Although the mathematician recognizes the variation that can discern slope from the first order derivative of curve, what obtainable all CMP equipment used on the market known for inventor all is signal itself, rather than its derivative.
Summary of the invention
A feature of the present invention provides a kind of algorithm, and it can produce signal robust, that be easy to distinguish and think CMP technique initialization end point, to improve technology controlling and process and stability.
A feature of the present invention is with signal collection and is transferred to computer or signal processor,, according to following equation, their intensity (amplitude) is carried out differential with respect to the on-the-spot time (time in-situ) here:
dI/dt=ε
Wherein, I represents the intensity (size) of detected signal such as temperature, motor current (being directly proportional with moment of torsion), the sound (tonequality), reflectivity, interference (interference), impedance, electric current (for example eddy current) or electric capacity; T is to be the time of unit with the second; ε is an intensity incremental change in time.
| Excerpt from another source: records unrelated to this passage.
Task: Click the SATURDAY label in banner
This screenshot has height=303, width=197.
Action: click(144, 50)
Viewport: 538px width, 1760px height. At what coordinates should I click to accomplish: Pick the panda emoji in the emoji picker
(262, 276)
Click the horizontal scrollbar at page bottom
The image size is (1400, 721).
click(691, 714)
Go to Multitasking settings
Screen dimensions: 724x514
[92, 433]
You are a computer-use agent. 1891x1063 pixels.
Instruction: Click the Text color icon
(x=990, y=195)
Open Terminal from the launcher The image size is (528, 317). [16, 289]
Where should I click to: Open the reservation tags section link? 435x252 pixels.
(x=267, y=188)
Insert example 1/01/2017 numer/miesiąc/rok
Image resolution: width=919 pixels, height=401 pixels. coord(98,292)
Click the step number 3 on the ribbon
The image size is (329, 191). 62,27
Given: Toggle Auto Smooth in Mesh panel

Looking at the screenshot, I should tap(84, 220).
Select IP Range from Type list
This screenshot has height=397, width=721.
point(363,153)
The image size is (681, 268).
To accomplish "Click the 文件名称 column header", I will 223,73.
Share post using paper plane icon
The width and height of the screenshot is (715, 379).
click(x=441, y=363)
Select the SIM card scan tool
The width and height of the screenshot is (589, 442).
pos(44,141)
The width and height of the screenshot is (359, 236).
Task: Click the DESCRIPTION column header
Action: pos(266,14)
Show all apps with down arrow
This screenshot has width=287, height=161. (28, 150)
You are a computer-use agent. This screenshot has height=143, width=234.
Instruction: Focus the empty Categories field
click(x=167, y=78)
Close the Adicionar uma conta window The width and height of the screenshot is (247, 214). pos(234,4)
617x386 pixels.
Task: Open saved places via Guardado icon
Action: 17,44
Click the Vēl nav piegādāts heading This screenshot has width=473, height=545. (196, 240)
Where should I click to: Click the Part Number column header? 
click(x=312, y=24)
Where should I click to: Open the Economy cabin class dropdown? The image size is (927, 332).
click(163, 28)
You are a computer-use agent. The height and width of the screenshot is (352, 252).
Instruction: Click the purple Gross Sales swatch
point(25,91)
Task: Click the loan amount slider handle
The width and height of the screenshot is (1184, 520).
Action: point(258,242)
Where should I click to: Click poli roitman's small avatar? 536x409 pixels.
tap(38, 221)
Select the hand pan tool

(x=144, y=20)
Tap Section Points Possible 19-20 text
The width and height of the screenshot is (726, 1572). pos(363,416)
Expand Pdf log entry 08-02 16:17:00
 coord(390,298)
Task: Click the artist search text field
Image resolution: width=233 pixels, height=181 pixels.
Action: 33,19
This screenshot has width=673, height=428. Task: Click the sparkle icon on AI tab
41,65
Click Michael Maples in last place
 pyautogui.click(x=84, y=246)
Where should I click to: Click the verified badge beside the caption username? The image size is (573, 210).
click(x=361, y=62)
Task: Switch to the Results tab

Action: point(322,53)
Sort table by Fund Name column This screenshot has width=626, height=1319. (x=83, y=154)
A feature of the present invention is when reaching required endpoint signal ε
EpThe time, computer sends a command to polishing machine, stops to handle.
Another feature of the present invention is, when arriving relevant interface ε
InThe time, computer sends order to polishing machine, before stopping to polish, proceed a period of time polishing (cross polishing, overpolishing), to satisfy the thickness standard of design.
Another feature of the present invention is further to handle the signal of collecting, to be disclosed in the more physical events in the polishing process, with auxiliary detection to required interface.For example, for the purpose that end point is set, can combine with dI/dt, generation and supervisory signal are to the second dervative d of time
2I/dt
2
Description of drawings
The schematic diagram of Fig. 1 illustrates the profile of the structure that just is carried out chemically mechanical polishing.
Fig. 2 provides the schematic diagram of the hardware setting that is used for signal collection described in the present invention and processing scheme.
Fig. 3 is the temperature-time curve of collecting in the CMP process of 200mm Si base semiconductor wafer.Referring to the feature of Fig. 1, in this example, layer 1 is F-TEOS ILD, and layer 2 and layer 3 do not occur.
Fig. 4 is the temperature that generates from Fig. 3 first order derivative with respect to the time.
Fig. 5 is the temperature-time curve of collecting in the CMP of another 200mm semiconductor wafer process.Referring to the feature of Fig. 1, in this example, layer 3 is PECVD SiN of 350 dusts
x, the Si of the PECVD base of layer 2is 700 dusts
wC
xO
yH
zCMP stops layer, and layer 1 is the low K dielectrics material.Collect curve on the different CMP equipment of same type, although observed the variation of some curvature on these curves, they seem equivocal, can not clearly be identified as SiN
xAnd Si
wC
xO
yH
zStop the interface between the layer.In addition, very big variation is arranged between distinct device.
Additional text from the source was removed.